# Exercise instructions
Word for word, output the data, with none of its pictures.

** Exercise data follows **

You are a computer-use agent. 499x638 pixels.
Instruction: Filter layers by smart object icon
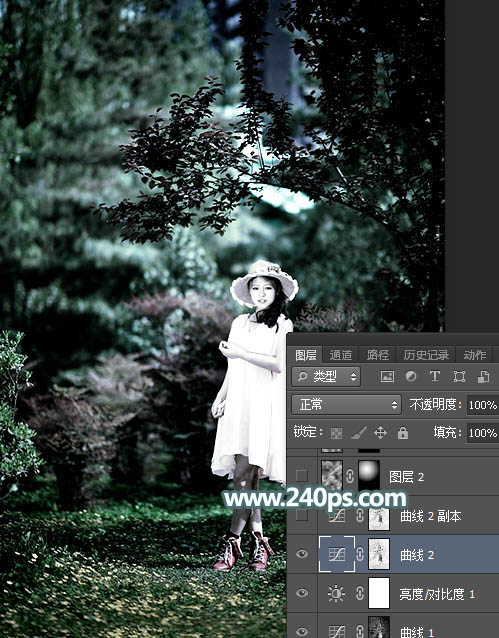coord(483,376)
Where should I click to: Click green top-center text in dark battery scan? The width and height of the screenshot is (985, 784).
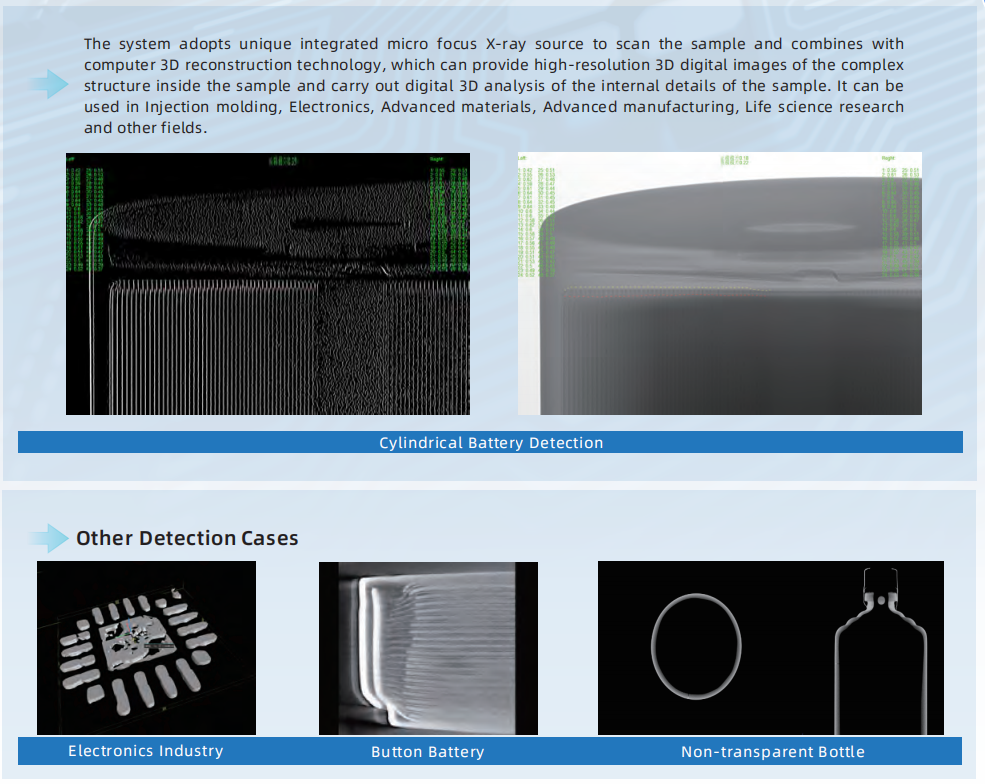(x=284, y=160)
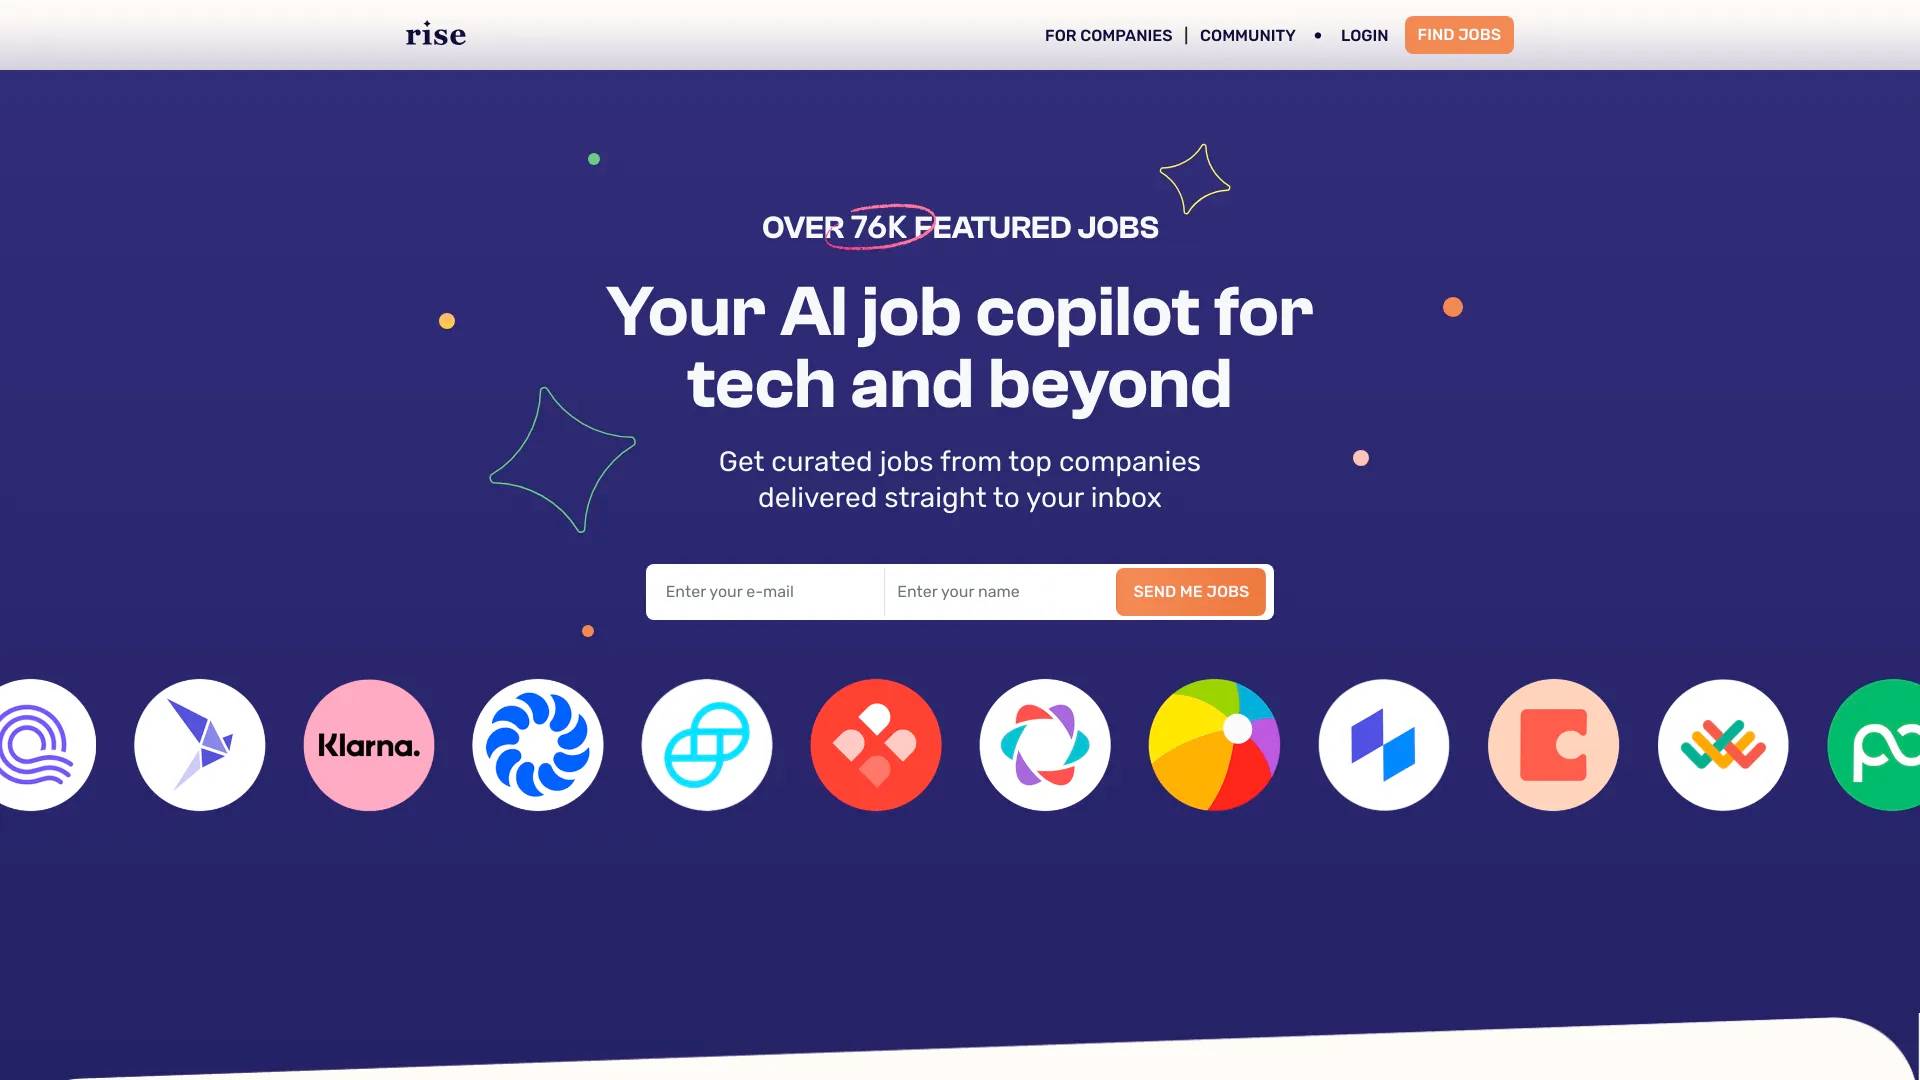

** End of Exercise data **

# Response to this task
You are a computer-use agent. 499x638 pixels.
Instruction: Filter layers by smart object icon
coord(483,376)
Where should I click to: Click green top-center text in dark battery scan? The width and height of the screenshot is (985, 784).
(x=284, y=160)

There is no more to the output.